In Malaysia, ribavirin treatment was shown to reduce mortality rates (Chong et al. 2001). The interferon inducer poly(I)-poly(C₁₂U) prevented mortality in 5 of 6 animals in a hamster model of NiV infection, while a 5-ethynyl analogue of ribavirin and several other OMP-decarboxylase inhibitors were shown to have anti-NiV activity in vitro (Georges-Courbot et al. 2006). Recent developments for NiV antivirals focus on inhibitors of fusion and receptor-binding. Peptides corresponding to the C-terminal heptad repeat of the F protein from HeV, NiV, and human parainfluenzavirus 3C have been shown to inhibit HeV and NiV infection in vitro (Bossart et al. 2005b; Porotto et al. 2006, 2007).
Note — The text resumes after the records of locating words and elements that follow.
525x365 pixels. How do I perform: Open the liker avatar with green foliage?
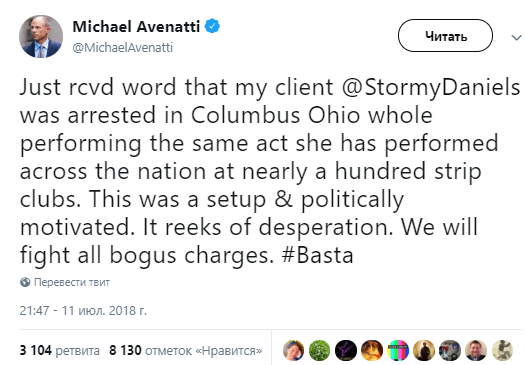319,350
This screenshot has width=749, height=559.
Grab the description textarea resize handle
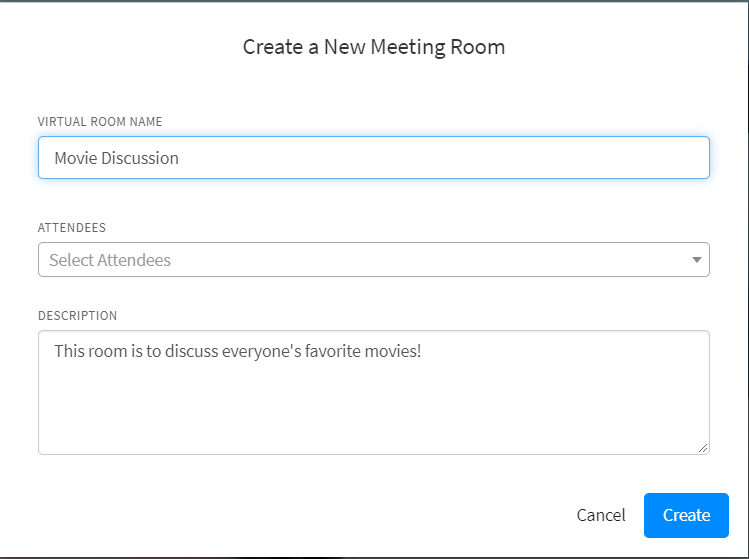pos(703,448)
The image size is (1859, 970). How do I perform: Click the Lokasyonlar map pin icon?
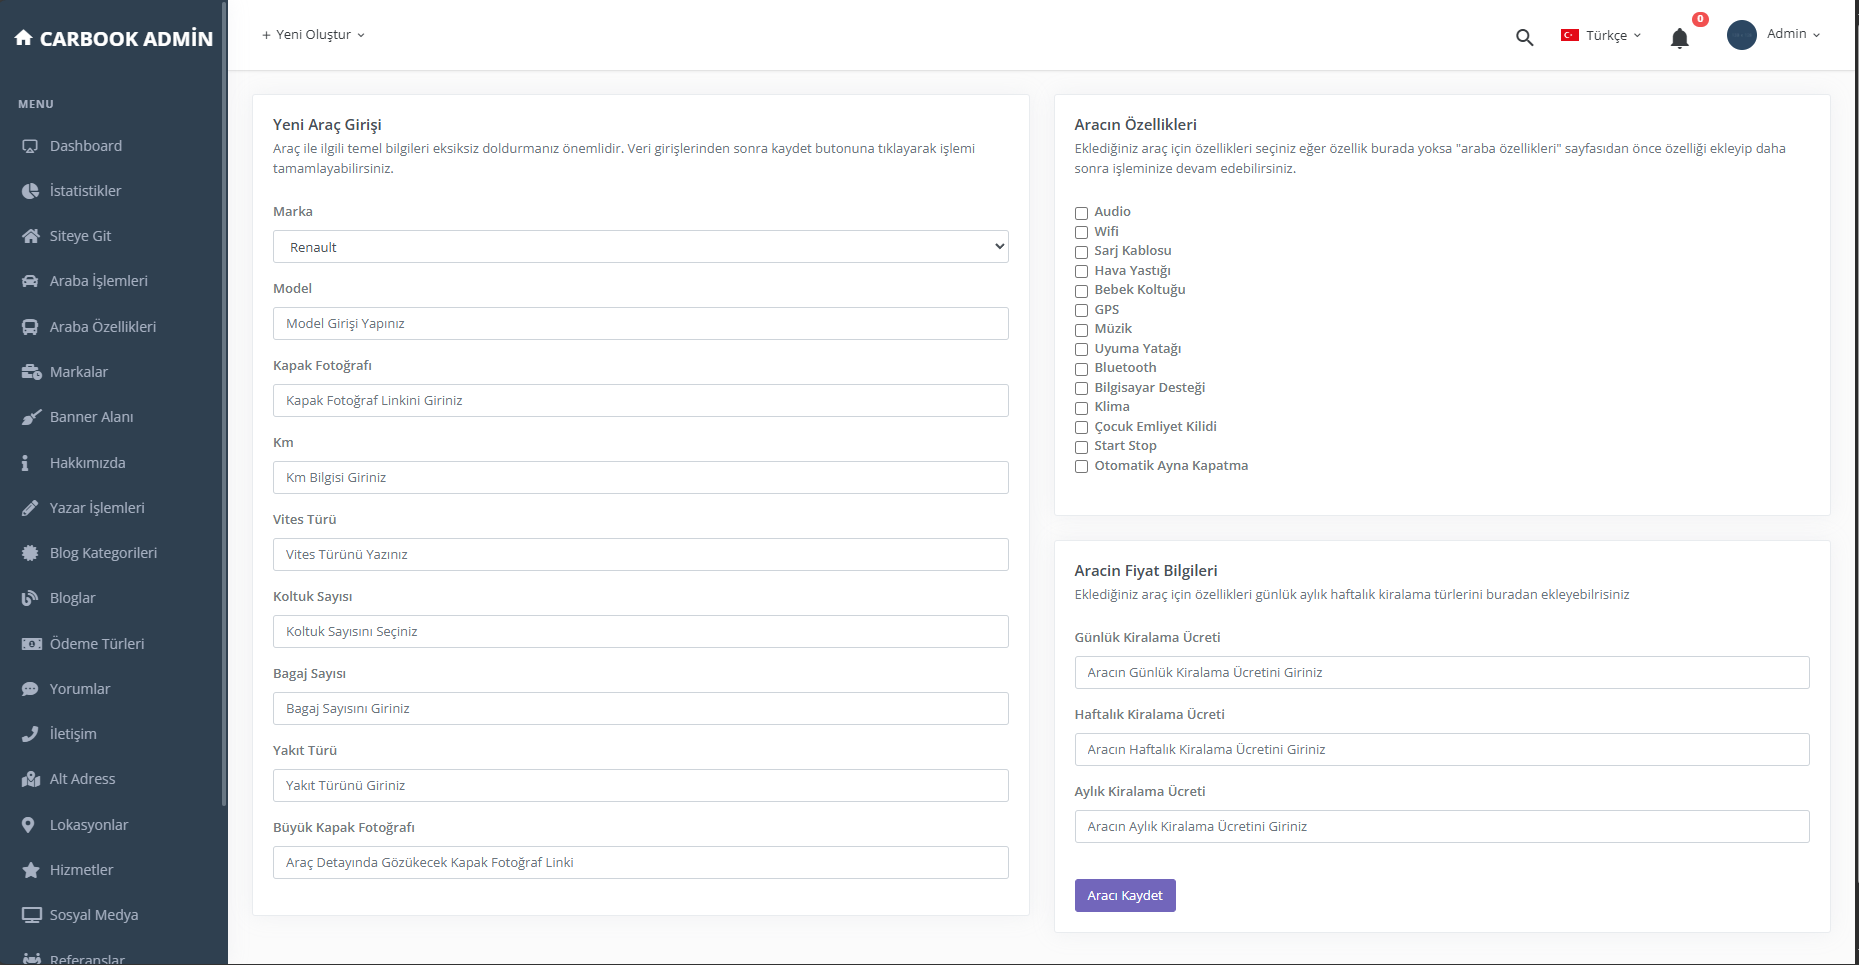coord(29,825)

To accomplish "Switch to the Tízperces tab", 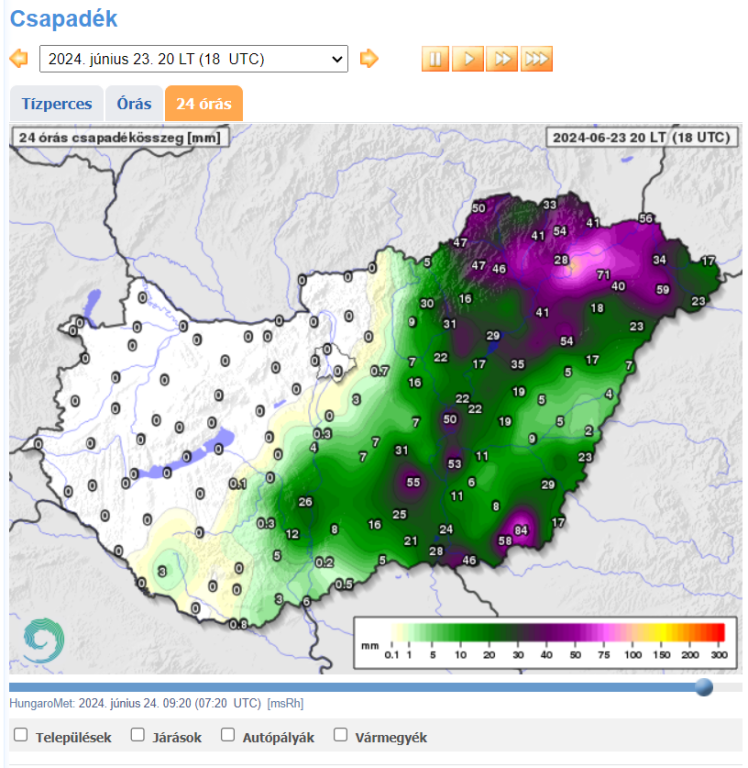I will tap(57, 104).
Soluble versions of the G glycoprotein and Ephrin B2 have been shown to inhibit NiV envelope-mediated infection, and could be used as therapeutics (Bonaparte et al. 2005; Bossart et al. 2005a; Negrete et al. 2005).
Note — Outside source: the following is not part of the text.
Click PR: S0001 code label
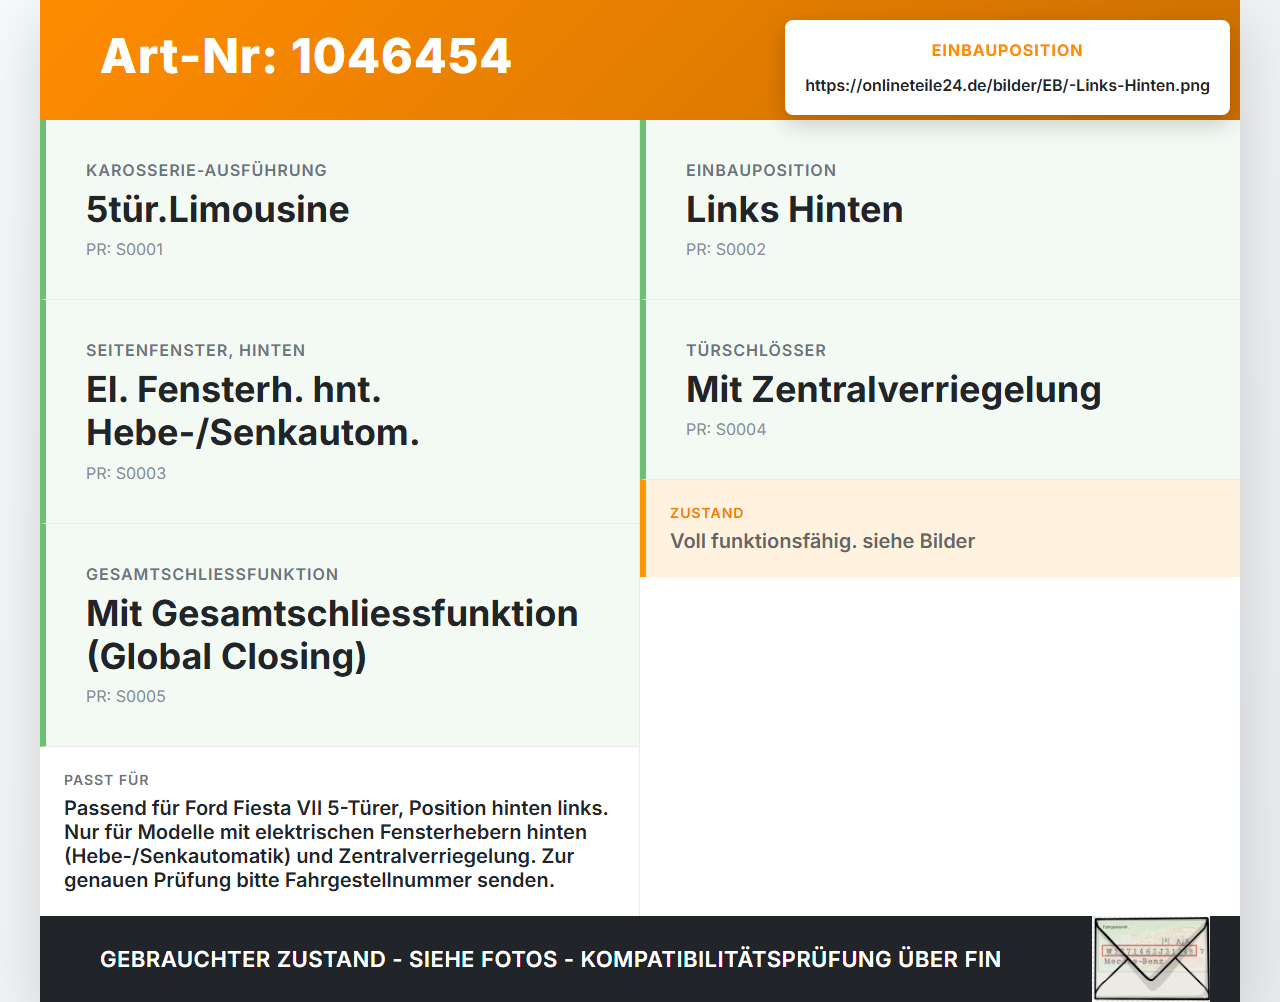The height and width of the screenshot is (1002, 1280). (125, 249)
No passive immunoprophylaxis, antiviral chemoprohylaxis, or vaccine is currently available for henipavirus infections. The principal means of preventing human infections are early recognition of disease and use of standards protective precautions to avoid exposure. Since interruption of transmission to horses or pigs from the natural reservoir of these viruses, presumably fruit bats, is difficult to prevent, early identification of infected animals and use of appropriate personal protective measures to prevent transmission are keys to reducing the risk to humans.
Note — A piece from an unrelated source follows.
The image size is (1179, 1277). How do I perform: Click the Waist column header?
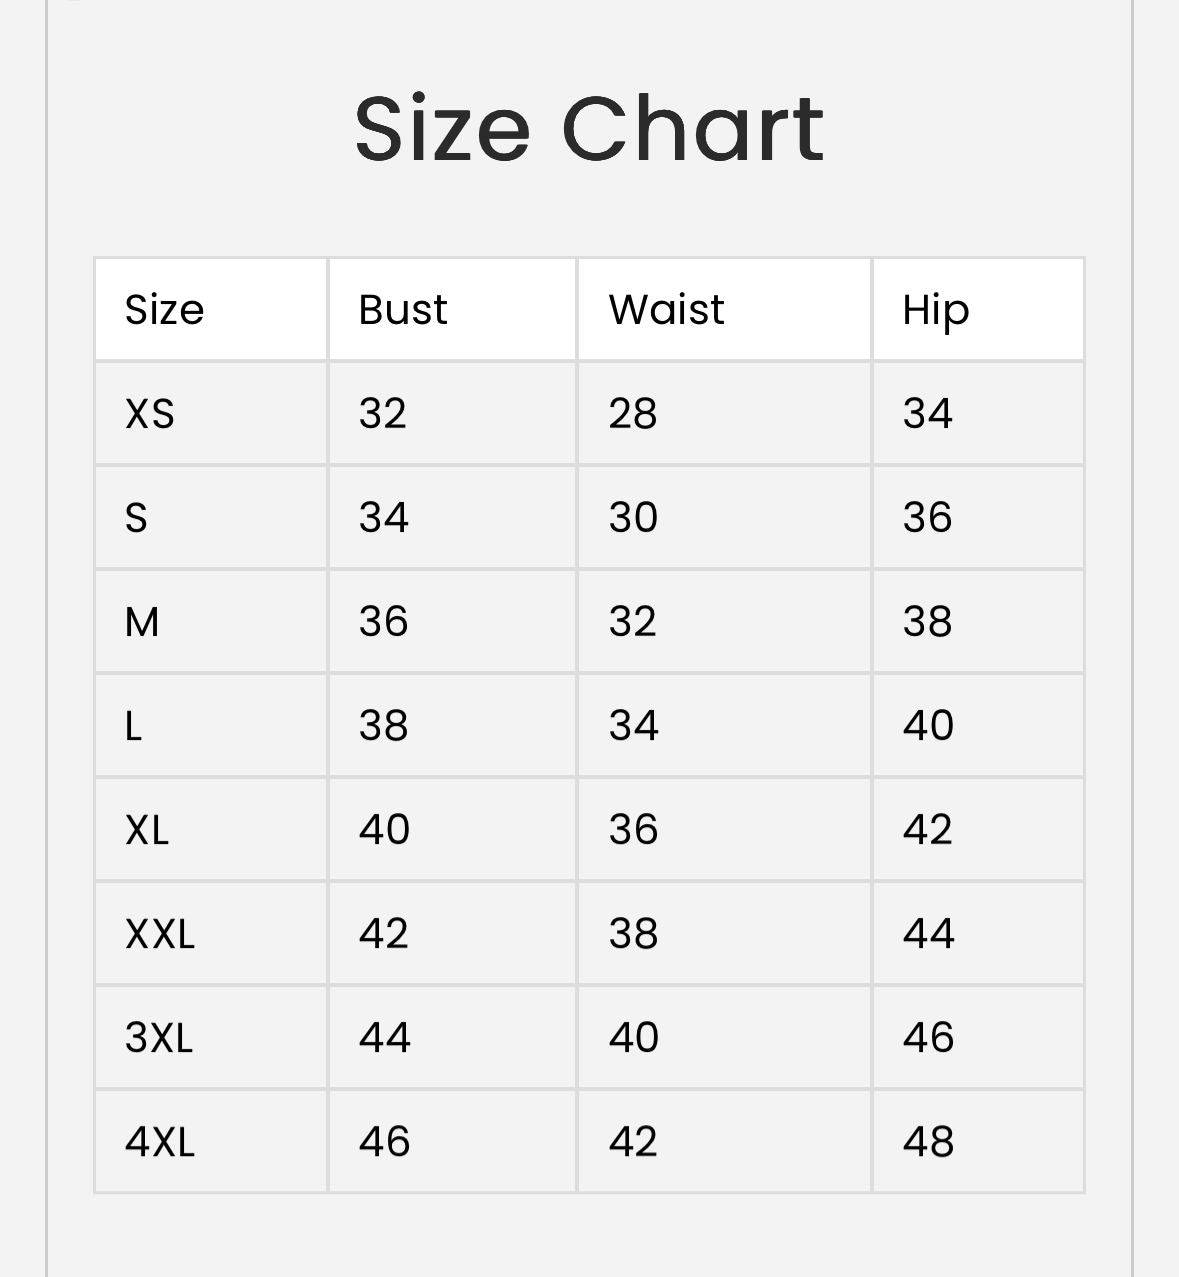point(666,310)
The G glycoprotein of NiV shared with 83.3% homology with the G protein of HeV virus, whereas the F proteins of the two viruses have 88.1% homology (Harcourt et al. 2000; Wang et al. 2001). Recombinant expressed, soluble versions of the G glycoprotein (sG) from NiV (Bossart et al. 2005a) were used to vaccinate cats and produced high antibody titres along with complete protection from NiV challenge (McEachern et al. 2008; Mungall et al. 2006b). Purified sG retains a number of important native structural, functional and antigenic features, making it potentially suitable as a vaccine candidate, although consistent large scale expression has been problematic. Expression of NiV F, G and M proteins leads to production VLPs (Ciancanelli and Basler 2006; Patch et al. 2007). Since VLPs have been able to generate a protective immune response against Ebola and Marburg viruses (Swenson et al. 2005) they might serve as a more efficient method of immunization against NiV. DNA vaccination with plasmids containing either NiV G or F genes stimulated considerable IgG responses in mice (Wang et al. 2006), while canarypox virus-based vaccine vectors expressing NiV G or F (or both) protected pigs against challenge and prevented viral shedding (Weingartl et al. 2006). Vaccination with these canarypox virus-based vaccines appeared to stimulate both type 1 and type 2 cytokine responses, suggesting this approach may be highly effective for the prevention of livestock infection.